Analysis by state showed that inflation expectations rose in New South Wales, Victoria, and Western Australia; and decreased in Queensland and South Australia. Figures were unchanged in Tasmania at 4.3%. Queensland posted a slight decline last month, with inflation expectations matching Tasmania’s at 4.3% -- tying the two states for the highest inflation expectations in the country.
Inflation expectations also fell in South Australia and are now right on the national average at 4%.
On the flip side of the coin, Victoria, which now has inflation expectations in line with the national average at 4%, led the increases in expectations.
While still marginally below the national average, New South Wales’ inflation expectations also increased to 3.9%. Western Australia climbed to 3.8% but once again recorded the lowest inflation expectations of any state.
In March, Australians across the nation expected inflation of only 4% per year over the next two years. The figures are unchanged compared to February but down a significant 0.3% year-over-year. The index remains at its lowest since late 2016 for a second straight month.
The research firm found that Australian electors’ inflation expectations increased slightly to 3.9% in March and are now just below the national average of 4%.
The index dropped by 0.2% for LNP supporters to only 3.4%. In contrast, the inflation expectations of ALP supporters increased by 0.2% to 4.1%.

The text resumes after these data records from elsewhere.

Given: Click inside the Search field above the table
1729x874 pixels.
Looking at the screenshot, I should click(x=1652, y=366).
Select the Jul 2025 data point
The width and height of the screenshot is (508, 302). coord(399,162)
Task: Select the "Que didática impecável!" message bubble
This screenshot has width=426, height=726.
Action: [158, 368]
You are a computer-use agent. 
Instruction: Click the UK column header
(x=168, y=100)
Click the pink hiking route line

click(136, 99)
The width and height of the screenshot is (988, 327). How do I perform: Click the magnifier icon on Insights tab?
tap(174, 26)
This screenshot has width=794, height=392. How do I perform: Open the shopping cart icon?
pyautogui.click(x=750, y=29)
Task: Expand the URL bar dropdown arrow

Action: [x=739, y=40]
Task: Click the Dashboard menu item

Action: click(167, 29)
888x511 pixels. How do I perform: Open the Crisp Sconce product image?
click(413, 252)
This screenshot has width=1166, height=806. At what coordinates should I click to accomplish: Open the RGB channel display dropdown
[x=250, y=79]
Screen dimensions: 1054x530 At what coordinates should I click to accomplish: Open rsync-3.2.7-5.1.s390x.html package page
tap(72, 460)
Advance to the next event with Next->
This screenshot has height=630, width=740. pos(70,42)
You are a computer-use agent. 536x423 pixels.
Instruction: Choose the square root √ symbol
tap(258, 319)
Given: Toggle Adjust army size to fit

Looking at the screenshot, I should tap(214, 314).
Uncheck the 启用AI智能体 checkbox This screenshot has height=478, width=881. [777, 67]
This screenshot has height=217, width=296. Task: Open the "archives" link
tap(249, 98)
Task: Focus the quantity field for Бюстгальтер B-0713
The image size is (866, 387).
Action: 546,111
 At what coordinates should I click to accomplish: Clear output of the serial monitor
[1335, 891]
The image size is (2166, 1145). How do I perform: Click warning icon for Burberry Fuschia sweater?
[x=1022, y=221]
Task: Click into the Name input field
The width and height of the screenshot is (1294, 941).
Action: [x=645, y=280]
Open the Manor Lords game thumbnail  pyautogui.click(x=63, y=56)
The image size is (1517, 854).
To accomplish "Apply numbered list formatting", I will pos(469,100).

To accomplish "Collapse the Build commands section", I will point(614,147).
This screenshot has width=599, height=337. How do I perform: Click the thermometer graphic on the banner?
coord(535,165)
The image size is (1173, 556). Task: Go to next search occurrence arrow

Greens supporters now have the lowest inflation expectations of any group after another fall— down by 0.5% to 3.3%. Once again, supporters of independents/others have the highest inflation expectations of any group —up by 0.1% to 4.4%.
Moreover, inflation expectations by employment status showed declines across all employment categories compared to this time last year. Inflation expectations for the workforce, in general, have declined by 0.4% over the last year to 3.8% in March and remained below the national average of 4%.
“Unsurprisingly, it is Australians in full-time employment who again have the lowest inflation expectations of any employment category at only 3.4% in March 2019, down by a significant 0.5% from a year ago and well below the national average of 4%. In contrast, it is unemployed Australians who have the highest inflation expectations of any employment category at 5%, although this is also down by 0.5% from a year ago. The inflation expectations of Australians not in the workforce (now 4.4%) and for under-employed Australians (4.2%) are both significantly higher than the general workforce (3.8%),” said Roy Morgan CEO Michele Levine. “These results show that Australians who are not earning a wage, or are looking for more work, generally expect higher inflation than those Australians working in full-time employment and better placed to deal with rising prices.”